10歳になったらどこかに弟子入りをして仕事の見習いを始めるのが世の習い。それで家の仕事を継いだり、知り合いのところで勉強を始めたりするのが一般的。けれども身寄りがないとか様々な理由で就職先が見つからない時、魔女様にその能力や性質から適する職場をご紹介頂くことができた。
なお、うちは農家だった。
「ラヴィ。
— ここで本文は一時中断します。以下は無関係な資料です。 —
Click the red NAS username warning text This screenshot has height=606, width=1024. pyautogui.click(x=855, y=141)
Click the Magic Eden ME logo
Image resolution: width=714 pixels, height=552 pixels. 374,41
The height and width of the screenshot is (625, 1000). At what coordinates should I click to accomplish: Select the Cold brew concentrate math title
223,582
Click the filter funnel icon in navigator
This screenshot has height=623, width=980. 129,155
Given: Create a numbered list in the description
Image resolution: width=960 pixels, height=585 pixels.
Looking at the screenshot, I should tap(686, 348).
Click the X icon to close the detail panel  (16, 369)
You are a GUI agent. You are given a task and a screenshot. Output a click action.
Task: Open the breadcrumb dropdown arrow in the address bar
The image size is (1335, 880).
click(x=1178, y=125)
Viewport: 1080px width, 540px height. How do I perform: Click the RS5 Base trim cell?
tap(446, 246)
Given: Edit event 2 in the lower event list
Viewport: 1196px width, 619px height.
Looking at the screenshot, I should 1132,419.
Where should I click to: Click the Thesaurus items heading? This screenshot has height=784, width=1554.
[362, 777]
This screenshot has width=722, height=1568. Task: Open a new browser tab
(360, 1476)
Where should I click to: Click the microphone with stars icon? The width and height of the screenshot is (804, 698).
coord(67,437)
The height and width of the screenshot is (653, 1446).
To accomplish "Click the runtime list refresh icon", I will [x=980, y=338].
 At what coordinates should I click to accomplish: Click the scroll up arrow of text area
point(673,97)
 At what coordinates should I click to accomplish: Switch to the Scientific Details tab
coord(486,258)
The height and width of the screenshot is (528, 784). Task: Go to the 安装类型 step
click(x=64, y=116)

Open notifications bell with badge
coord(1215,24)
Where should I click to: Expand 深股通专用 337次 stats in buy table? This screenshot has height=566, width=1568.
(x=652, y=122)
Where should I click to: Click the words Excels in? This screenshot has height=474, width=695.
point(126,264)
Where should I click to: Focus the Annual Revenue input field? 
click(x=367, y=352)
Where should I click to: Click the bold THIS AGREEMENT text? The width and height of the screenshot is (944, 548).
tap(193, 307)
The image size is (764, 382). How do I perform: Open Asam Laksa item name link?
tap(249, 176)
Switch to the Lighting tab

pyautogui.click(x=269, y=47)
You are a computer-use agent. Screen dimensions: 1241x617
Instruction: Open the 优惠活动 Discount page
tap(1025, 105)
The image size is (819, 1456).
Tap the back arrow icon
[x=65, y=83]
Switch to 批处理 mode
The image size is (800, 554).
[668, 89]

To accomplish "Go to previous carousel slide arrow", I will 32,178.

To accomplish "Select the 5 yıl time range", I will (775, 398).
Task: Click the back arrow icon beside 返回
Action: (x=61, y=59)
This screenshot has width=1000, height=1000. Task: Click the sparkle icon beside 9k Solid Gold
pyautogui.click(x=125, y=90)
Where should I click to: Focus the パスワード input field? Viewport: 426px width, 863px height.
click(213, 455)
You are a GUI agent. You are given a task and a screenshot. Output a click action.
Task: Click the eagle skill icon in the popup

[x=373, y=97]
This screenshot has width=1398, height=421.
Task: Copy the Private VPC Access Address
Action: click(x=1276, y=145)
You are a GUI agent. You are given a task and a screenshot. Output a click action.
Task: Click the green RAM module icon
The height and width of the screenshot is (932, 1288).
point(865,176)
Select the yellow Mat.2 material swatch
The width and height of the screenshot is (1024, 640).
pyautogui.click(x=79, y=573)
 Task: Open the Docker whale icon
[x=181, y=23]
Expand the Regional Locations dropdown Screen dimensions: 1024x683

お前は、なんというか、農家は向かない気はするよ」
「母さん……」
「いつか畑に変なものを入れて妙な味を作ろうとしそうで怖い」
「兄さん酷い」
でも確かに僕は抑えきれない思いがあった。
「世の中に出てもっといろんな物を食べたいです。だから魔女様に」
頭を叩かれた。解せぬ。
「本当によいのかね? 魔女様はよい就職先を探して頂けるだろうが、お伺いする以上よほどの理由がなければ変更はきかぬ。どんなところであっても」
「構いません」
僕は大きく頷いた。なんとなく。
そうすると神父様は、はぁ、とため息をついて魔女様に祈り始め、やがて教会の中心に設置された水晶玉にぽわりと文字が浮かぶ。
『カッツェの国ワールド・トラベル出版 第5分室』
世界! 旅行! 出版?
出版ってたまに村長さんのところにくる新聞ってやつだよね?
神父様も怪訝な顔をした。
「社名だけじゃなく部署まで書かれているのは初めてみる」
「そこが僕に最適な職場なんですね! 出版ってよくわからないけど!」
「……まぁ、魔女様のご選択だから間違いはないと思う。……よし、ステータスカードに記載した。これを提示すれば就職できるだろう」
神父様と家族は酷く不安そうな顔をしていたけど、僕の前途は洋々と広がっていた。